**Your goal:** Can you quote the rows starting with the line containing "Image resolution: width=790" and running through the line containing "Action: [x=30, y=393]", leaving the pictures out?

**Records shown:**
=======

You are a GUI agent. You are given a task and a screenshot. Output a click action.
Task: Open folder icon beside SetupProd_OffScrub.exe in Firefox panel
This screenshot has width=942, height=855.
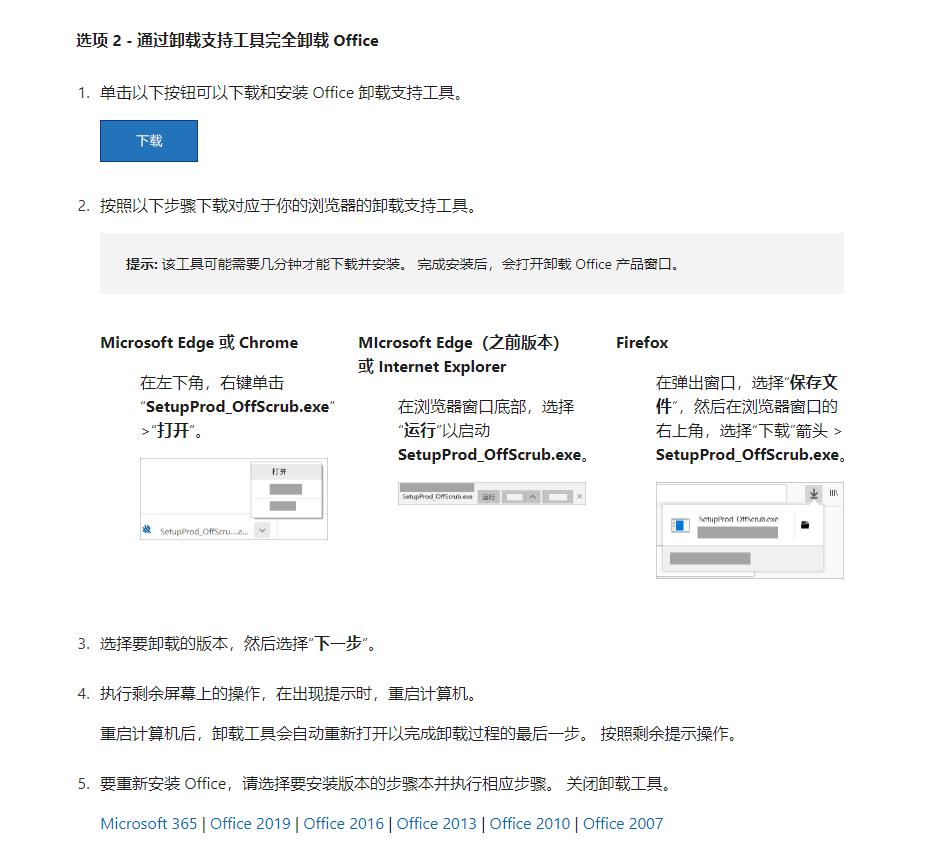click(x=805, y=526)
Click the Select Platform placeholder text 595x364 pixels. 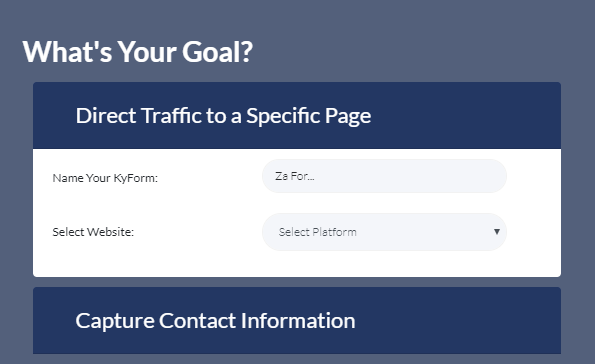point(318,232)
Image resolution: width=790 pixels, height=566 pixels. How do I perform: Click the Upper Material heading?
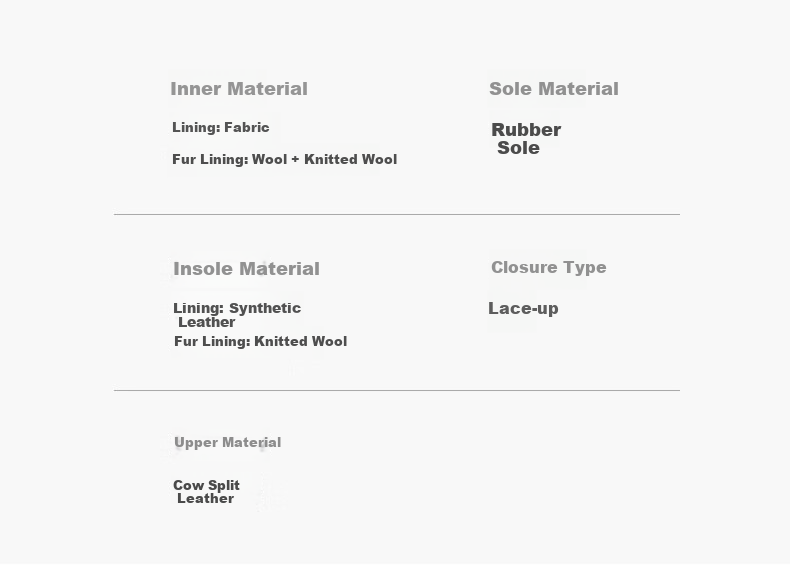(x=227, y=443)
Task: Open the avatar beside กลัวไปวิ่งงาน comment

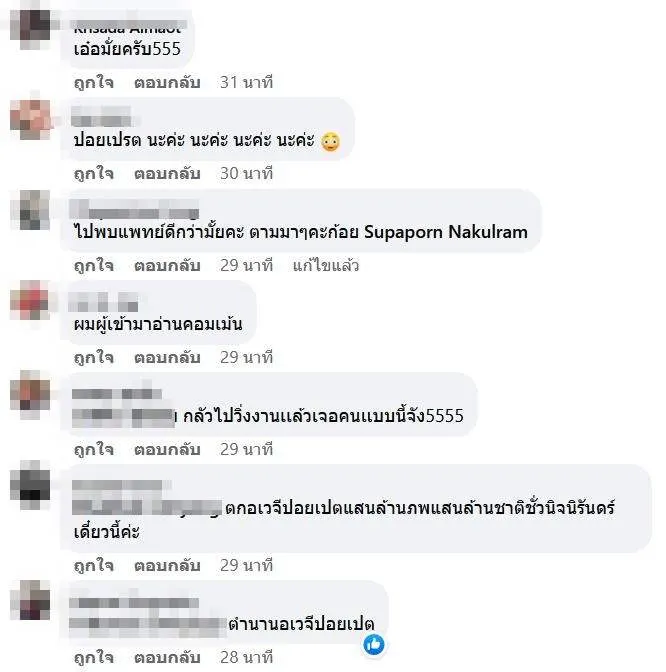Action: [x=30, y=393]
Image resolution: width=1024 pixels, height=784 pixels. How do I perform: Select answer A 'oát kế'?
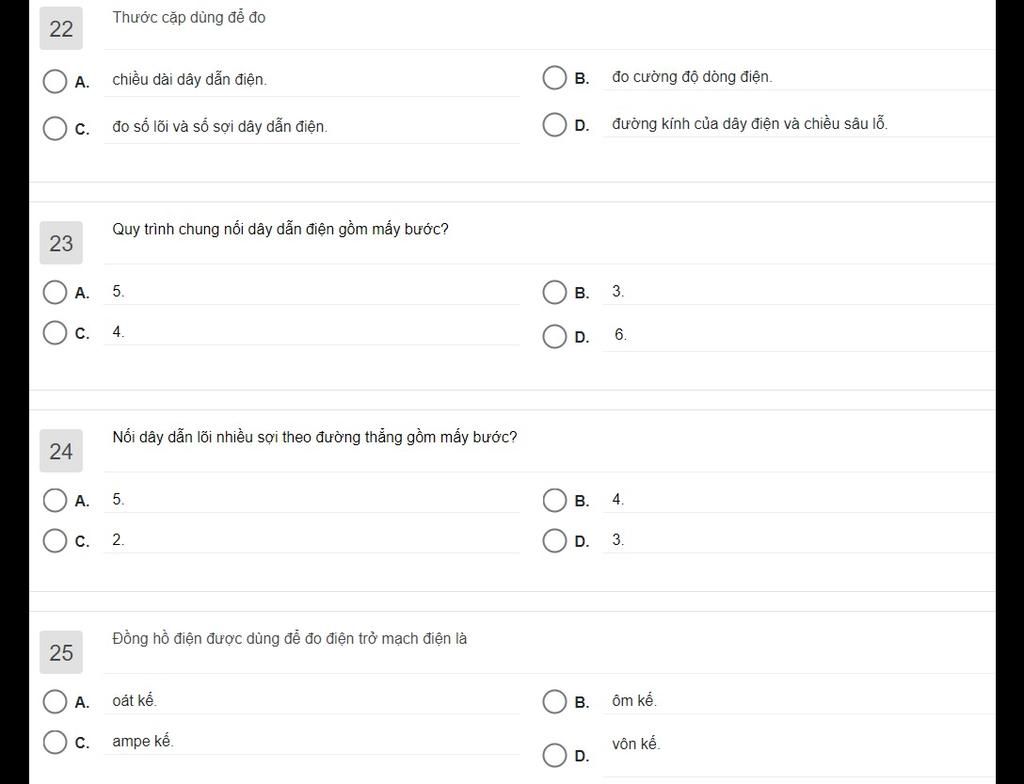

=======

**The response:**
Image resolution: width=790 pixels, height=566 pixels. How do I perform: Click the Upper Material heading?
(x=227, y=443)
Task: Open the avatar beside กลัวไปวิ่งงาน comment

Action: [x=30, y=393]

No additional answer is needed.